◆ WORK TO COMPLETE: Repeat exactly, and only, the lines from the one containing "This screenshot has width=1718, height=1164." through the end of the records.

[Collected data]
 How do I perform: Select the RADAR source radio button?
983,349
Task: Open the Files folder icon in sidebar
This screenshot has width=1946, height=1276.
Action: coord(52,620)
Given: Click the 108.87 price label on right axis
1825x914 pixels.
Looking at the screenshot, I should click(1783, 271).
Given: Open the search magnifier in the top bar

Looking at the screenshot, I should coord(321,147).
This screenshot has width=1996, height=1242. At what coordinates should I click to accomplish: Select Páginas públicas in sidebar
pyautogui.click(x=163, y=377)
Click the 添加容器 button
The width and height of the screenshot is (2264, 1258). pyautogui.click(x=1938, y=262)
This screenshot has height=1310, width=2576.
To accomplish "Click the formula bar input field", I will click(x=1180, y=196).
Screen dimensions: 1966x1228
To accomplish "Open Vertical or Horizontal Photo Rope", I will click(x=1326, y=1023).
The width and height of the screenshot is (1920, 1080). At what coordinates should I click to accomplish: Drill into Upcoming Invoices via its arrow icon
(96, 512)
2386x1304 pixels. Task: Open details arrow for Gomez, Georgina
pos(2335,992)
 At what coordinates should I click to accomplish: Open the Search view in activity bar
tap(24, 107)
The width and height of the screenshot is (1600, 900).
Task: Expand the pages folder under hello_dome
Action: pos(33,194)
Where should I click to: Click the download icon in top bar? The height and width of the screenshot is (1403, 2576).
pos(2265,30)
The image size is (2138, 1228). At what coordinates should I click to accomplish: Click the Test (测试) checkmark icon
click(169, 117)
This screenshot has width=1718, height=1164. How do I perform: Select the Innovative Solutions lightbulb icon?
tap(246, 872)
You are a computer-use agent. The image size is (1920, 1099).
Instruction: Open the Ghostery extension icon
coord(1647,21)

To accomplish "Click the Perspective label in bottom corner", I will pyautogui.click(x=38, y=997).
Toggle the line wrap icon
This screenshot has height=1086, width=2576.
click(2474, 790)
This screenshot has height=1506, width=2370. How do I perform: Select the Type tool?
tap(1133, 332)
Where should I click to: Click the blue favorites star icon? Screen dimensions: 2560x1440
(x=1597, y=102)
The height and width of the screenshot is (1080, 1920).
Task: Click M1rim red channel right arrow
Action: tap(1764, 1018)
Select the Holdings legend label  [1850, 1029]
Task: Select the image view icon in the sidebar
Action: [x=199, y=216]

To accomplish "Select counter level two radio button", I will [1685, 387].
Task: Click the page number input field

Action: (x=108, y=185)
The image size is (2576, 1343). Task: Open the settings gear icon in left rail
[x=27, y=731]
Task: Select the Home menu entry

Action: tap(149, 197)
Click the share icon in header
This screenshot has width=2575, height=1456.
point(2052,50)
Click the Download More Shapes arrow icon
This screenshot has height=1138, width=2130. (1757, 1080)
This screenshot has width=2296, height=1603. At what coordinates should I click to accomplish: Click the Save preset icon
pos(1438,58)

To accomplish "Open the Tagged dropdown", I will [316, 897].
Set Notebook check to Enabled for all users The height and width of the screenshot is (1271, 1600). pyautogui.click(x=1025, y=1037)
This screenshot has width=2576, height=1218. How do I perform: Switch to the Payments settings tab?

◆ EXPECTED ANSWER:
This screenshot has width=1718, height=1164. How do I perform: Select the Innovative Solutions lightbulb icon?
tap(246, 872)
You are a computer-use agent. The image size is (1920, 1099).
Instruction: Open the Ghostery extension icon
coord(1647,21)

To accomplish "Click the Perspective label in bottom corner", I will pyautogui.click(x=38, y=997).
Toggle the line wrap icon
This screenshot has height=1086, width=2576.
click(2474, 790)
This screenshot has height=1506, width=2370. How do I perform: Select the Type tool?
tap(1133, 332)
Where should I click to: Click the blue favorites star icon? Screen dimensions: 2560x1440
(x=1597, y=102)
The height and width of the screenshot is (1080, 1920).
Task: Click M1rim red channel right arrow
Action: tap(1764, 1018)
Select the Holdings legend label  [1850, 1029]
Task: Select the image view icon in the sidebar
Action: [x=199, y=216]

To accomplish "Select counter level two radio button", I will [1685, 387].
Task: Click the page number input field

Action: (x=108, y=185)
The image size is (2576, 1343). Task: Open the settings gear icon in left rail
[x=27, y=731]
Task: Select the Home menu entry

Action: tap(149, 197)
Click the share icon in header
This screenshot has width=2575, height=1456.
point(2052,50)
Click the Download More Shapes arrow icon
This screenshot has height=1138, width=2130. (1757, 1080)
This screenshot has width=2296, height=1603. At what coordinates should I click to accomplish: Click the Save preset icon
pos(1438,58)

To accomplish "Open the Tagged dropdown", I will [316, 897].
Set Notebook check to Enabled for all users The height and width of the screenshot is (1271, 1600). pyautogui.click(x=1025, y=1037)
This screenshot has width=2576, height=1218. How do I perform: Switch to the Payments settings tab?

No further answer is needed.